[START OF Source records]

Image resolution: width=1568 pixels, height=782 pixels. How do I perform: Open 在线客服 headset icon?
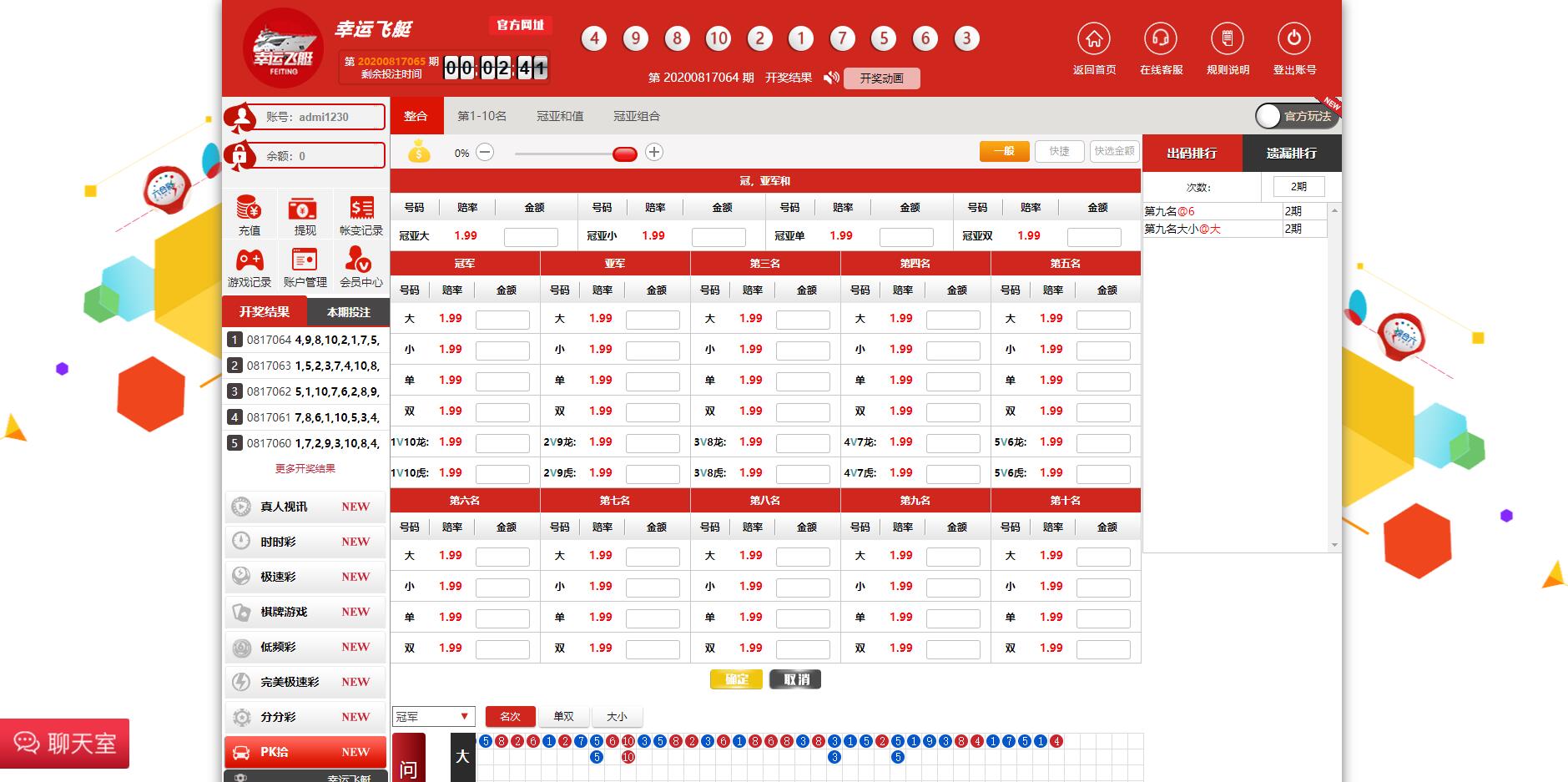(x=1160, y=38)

[END OF Source records]
[START OF Source records]

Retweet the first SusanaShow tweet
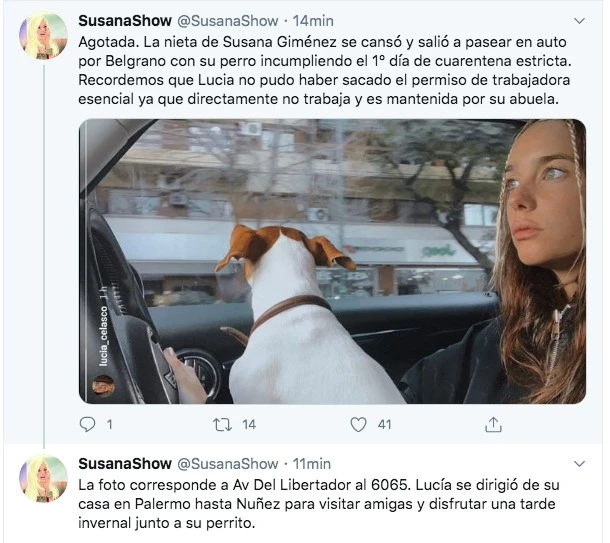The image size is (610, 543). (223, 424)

[END OF Source records]
[START OF Source records]

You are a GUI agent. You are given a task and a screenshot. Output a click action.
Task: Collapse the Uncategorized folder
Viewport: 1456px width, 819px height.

[END OF Source records]

Could you reproduce the records word for word, starting at the line that contains "Image resolution: width=1568" and ending at the line that contains "(x=1160, y=38)"? Leave the pictures out of your answer.

## Completed task
Image resolution: width=1568 pixels, height=782 pixels. How do I perform: Open 在线客服 headset icon?
(x=1160, y=38)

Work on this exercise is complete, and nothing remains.